*RECORDS FOR THIS TASK*:
▽

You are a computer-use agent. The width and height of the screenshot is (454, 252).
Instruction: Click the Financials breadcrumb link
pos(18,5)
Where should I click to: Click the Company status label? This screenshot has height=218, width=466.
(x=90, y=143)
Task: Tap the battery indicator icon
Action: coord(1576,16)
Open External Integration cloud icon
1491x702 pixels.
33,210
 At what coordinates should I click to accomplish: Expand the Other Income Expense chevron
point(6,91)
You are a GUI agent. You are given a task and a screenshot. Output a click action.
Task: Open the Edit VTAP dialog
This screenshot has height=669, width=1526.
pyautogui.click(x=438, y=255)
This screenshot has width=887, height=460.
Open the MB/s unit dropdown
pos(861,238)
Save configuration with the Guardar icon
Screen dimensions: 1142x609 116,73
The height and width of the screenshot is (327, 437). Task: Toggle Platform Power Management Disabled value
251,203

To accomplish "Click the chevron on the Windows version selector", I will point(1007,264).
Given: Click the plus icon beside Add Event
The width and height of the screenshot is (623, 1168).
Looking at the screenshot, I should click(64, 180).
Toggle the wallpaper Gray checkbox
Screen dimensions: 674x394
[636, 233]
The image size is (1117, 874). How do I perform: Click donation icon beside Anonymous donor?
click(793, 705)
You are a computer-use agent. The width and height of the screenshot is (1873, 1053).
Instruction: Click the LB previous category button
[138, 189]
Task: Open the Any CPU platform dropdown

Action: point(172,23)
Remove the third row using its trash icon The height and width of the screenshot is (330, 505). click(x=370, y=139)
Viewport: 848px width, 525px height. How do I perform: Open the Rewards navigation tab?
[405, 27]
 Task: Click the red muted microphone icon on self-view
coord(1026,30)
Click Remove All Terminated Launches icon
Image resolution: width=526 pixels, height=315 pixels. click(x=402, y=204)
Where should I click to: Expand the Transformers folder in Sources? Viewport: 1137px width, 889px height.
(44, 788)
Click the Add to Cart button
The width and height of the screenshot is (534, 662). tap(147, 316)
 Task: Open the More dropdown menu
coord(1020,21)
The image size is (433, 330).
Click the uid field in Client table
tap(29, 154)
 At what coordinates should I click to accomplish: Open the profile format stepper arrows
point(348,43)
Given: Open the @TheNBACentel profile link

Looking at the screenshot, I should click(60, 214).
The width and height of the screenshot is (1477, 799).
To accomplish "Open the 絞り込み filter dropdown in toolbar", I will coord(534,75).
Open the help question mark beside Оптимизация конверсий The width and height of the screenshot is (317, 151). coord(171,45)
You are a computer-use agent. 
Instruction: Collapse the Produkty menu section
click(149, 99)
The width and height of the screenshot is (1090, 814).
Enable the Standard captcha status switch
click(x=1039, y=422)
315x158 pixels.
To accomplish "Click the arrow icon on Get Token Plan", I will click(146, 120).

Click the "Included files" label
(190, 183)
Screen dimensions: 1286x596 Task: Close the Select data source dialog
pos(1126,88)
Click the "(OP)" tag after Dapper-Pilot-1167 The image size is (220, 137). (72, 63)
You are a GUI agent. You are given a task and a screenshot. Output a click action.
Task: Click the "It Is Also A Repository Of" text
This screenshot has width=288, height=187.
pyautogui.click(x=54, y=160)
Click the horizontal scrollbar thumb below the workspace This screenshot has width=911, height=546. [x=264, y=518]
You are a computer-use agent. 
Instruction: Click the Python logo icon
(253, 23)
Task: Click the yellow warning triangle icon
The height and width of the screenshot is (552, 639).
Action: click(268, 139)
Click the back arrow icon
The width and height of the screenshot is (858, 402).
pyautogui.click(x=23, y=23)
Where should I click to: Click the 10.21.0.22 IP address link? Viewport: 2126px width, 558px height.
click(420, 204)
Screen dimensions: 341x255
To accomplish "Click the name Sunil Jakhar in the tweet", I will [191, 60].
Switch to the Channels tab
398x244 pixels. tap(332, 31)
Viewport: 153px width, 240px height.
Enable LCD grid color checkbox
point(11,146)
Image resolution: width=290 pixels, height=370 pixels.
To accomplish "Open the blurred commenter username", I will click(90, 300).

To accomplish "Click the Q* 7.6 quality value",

△

To complete this exercise, set down every line above exactly once more.

*OUTPUT*:
You are a computer-use agent. The width and height of the screenshot is (454, 252).
Instruction: Click the Financials breadcrumb link
pos(18,5)
Where should I click to: Click the Company status label? This screenshot has height=218, width=466.
(x=90, y=143)
Task: Tap the battery indicator icon
Action: coord(1576,16)
Open External Integration cloud icon
1491x702 pixels.
33,210
 At what coordinates should I click to accomplish: Expand the Other Income Expense chevron
point(6,91)
You are a GUI agent. You are given a task and a screenshot. Output a click action.
Task: Open the Edit VTAP dialog
This screenshot has height=669, width=1526.
pyautogui.click(x=438, y=255)
This screenshot has width=887, height=460.
Open the MB/s unit dropdown
pos(861,238)
Save configuration with the Guardar icon
Screen dimensions: 1142x609 116,73
The height and width of the screenshot is (327, 437). Task: Toggle Platform Power Management Disabled value
251,203

To accomplish "Click the chevron on the Windows version selector", I will point(1007,264).
Given: Click the plus icon beside Add Event
The width and height of the screenshot is (623, 1168).
Looking at the screenshot, I should click(64, 180).
Toggle the wallpaper Gray checkbox
Screen dimensions: 674x394
[636, 233]
The image size is (1117, 874). How do I perform: Click donation icon beside Anonymous donor?
click(793, 705)
You are a computer-use agent. The width and height of the screenshot is (1873, 1053).
Instruction: Click the LB previous category button
[138, 189]
Task: Open the Any CPU platform dropdown

Action: point(172,23)
Remove the third row using its trash icon The height and width of the screenshot is (330, 505). click(x=370, y=139)
Viewport: 848px width, 525px height. How do I perform: Open the Rewards navigation tab?
[405, 27]
 Task: Click the red muted microphone icon on self-view
coord(1026,30)
Click Remove All Terminated Launches icon
Image resolution: width=526 pixels, height=315 pixels. click(x=402, y=204)
Where should I click to: Expand the Transformers folder in Sources? Viewport: 1137px width, 889px height.
(44, 788)
Click the Add to Cart button
The width and height of the screenshot is (534, 662). tap(147, 316)
 Task: Open the More dropdown menu
coord(1020,21)
The image size is (433, 330).
Click the uid field in Client table
tap(29, 154)
 At what coordinates should I click to accomplish: Open the profile format stepper arrows
point(348,43)
Given: Open the @TheNBACentel profile link

Looking at the screenshot, I should click(60, 214).
The width and height of the screenshot is (1477, 799).
To accomplish "Open the 絞り込み filter dropdown in toolbar", I will coord(534,75).
Open the help question mark beside Оптимизация конверсий The width and height of the screenshot is (317, 151). coord(171,45)
You are a computer-use agent. 
Instruction: Collapse the Produkty menu section
click(149, 99)
The width and height of the screenshot is (1090, 814).
Enable the Standard captcha status switch
click(x=1039, y=422)
315x158 pixels.
To accomplish "Click the arrow icon on Get Token Plan", I will click(146, 120).

Click the "Included files" label
(190, 183)
Screen dimensions: 1286x596 Task: Close the Select data source dialog
pos(1126,88)
Click the "(OP)" tag after Dapper-Pilot-1167 The image size is (220, 137). (72, 63)
You are a GUI agent. You are given a task and a screenshot. Output a click action.
Task: Click the "It Is Also A Repository Of" text
This screenshot has width=288, height=187.
pyautogui.click(x=54, y=160)
Click the horizontal scrollbar thumb below the workspace This screenshot has width=911, height=546. [x=264, y=518]
You are a computer-use agent. 
Instruction: Click the Python logo icon
(253, 23)
Task: Click the yellow warning triangle icon
The height and width of the screenshot is (552, 639).
Action: click(268, 139)
Click the back arrow icon
The width and height of the screenshot is (858, 402).
pyautogui.click(x=23, y=23)
Where should I click to: Click the 10.21.0.22 IP address link? Viewport: 2126px width, 558px height.
click(420, 204)
Screen dimensions: 341x255
To accomplish "Click the name Sunil Jakhar in the tweet", I will [191, 60].
Switch to the Channels tab
398x244 pixels. tap(332, 31)
Viewport: 153px width, 240px height.
Enable LCD grid color checkbox
point(11,146)
Image resolution: width=290 pixels, height=370 pixels.
To accomplish "Open the blurred commenter username", I will click(90, 300).

To accomplish "Click the Q* 7.6 quality value",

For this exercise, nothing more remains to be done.